Local genome ancestry, gene search and gene ontology

The admixture mapping reconstructed by PCAdmix was finally used to adaptively search for introgressed alleles in the domestic x wildcat admixed individuals. We first selected the genome-wide regions showing an excess of domestic or wild cat contributions in the admixed individuals identified by Admixture. Chromosomal haplotype blocks of 20 SNPs were thus ranked according to their relative proportion of “domestic cat” or “wildcat” assignment detected by PCAdmix (corresponding to 100% domestic or 100% wild cat ancestry, respectively) in order to subsequently identify within them only the top and bottom 1% of the genome-wide frequency distribution that is expected to be enriched for genes bearing signature of positive selection after admixture79.

We additionally identified FST outlier SNPs at a significant P < 0.05 in BayeScan80 for evidence of selection signatures by comparing admixed individuals versus wildcats and admixed individuals versus domestic cats. The analysis was performed using default parameter values of 100,000 iterations after an initial burn-in of 50,000 steps, setting a maximum False Discovery Rate (FDR) = 0.05 (the allowed proportion of false positives), and a q value = 10% (the minimum FDR at which a locus may become significant). Outlier regions were obtained including 100 Kb on each side of the FST outlier SNPs detected by BayeScan, assuming an average LD in domestic cats of 96 Kb81.

Finally, we recovered the genes included in each domestic-like and wildcat-like outlier region obtained from both methods based on the Ensembl gene annotation 92 in Biomart82 (http://www.ensembl.org/biomart/martview/), and checked them for their possible enrichment for any Gene Ontology (GO), Biological Processes (BP) and Human Phenotypes (HP) categories available in G-profiler83. Enrichment was tested retaining those categories that were significant at P < 0.05 after Benjamini–Hockberg correction.

Selection of informative autosomal SNPs for both ancestry detection and population structure

The 35k LD-pruned SNP panel set was examined to identify a reduced set of ancestry-informative SNPs (AIMs). We first identified the most divergent SNPs between domestic cat and wildcat genotypes (showing Admixture qw = 1.000, and confirmed by PCAdmix, see Results) and ranked the SNPs for decreasing wild x domestic cat FST values in SVS and for informativeness of the assignment index (IN) in Infocalc84. The Spearman Rank correlation, r, was estimated among FST and IN ranks and its significance was tested with a Student’s t test. Three panel sets of 192, 96, and 48 SNPs were finally selected for assignment procedures performed in Admixture and PCA analyses in SVS to estimate their power to clearly identify reference parental populations (wild and domestic cats) and their admixed individuals.

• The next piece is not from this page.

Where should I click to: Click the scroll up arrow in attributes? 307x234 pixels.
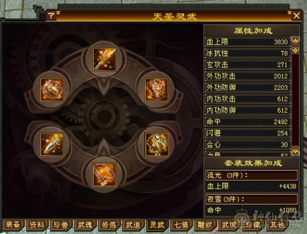(x=296, y=41)
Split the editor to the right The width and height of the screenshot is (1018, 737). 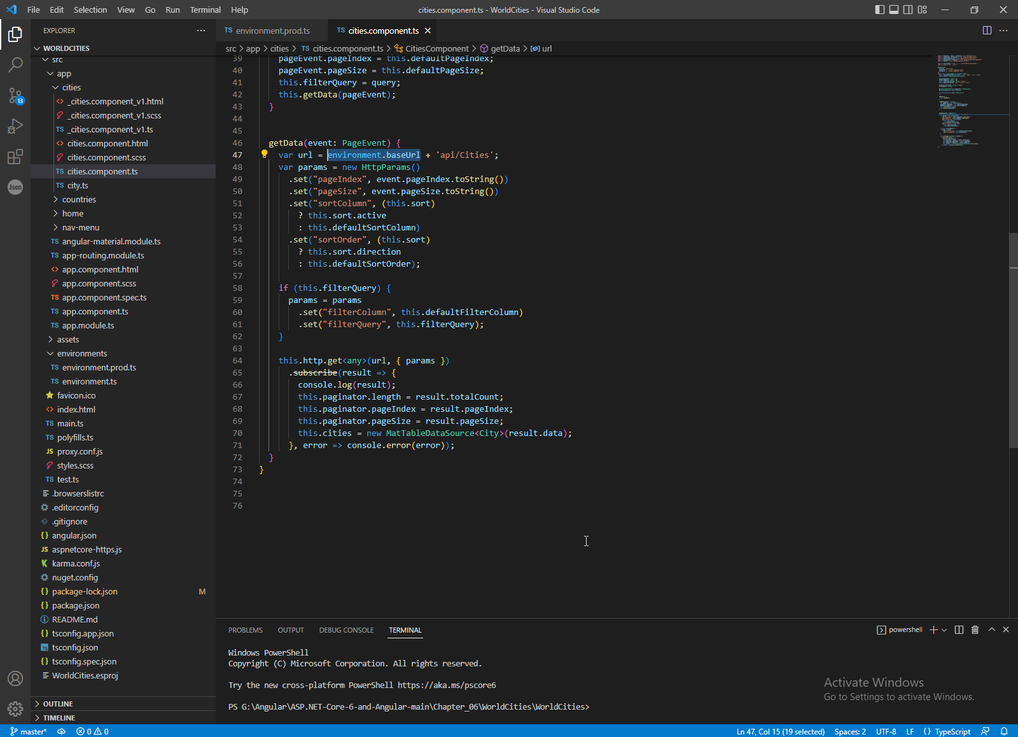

Subsequently, we identified the most informative SNPs to distinguish the main European wildcat macro-populations27, ranking the markers for decreasing macro-pop average FST values in SVS and selecting two reduced panel sets of 96 and 48 SNPs that were reanalyzed in a PCA plot.

Finally, all the reduced panel sets of markers were combined to develop the most affordable panel set informative for both admixture and genetic structure analyses.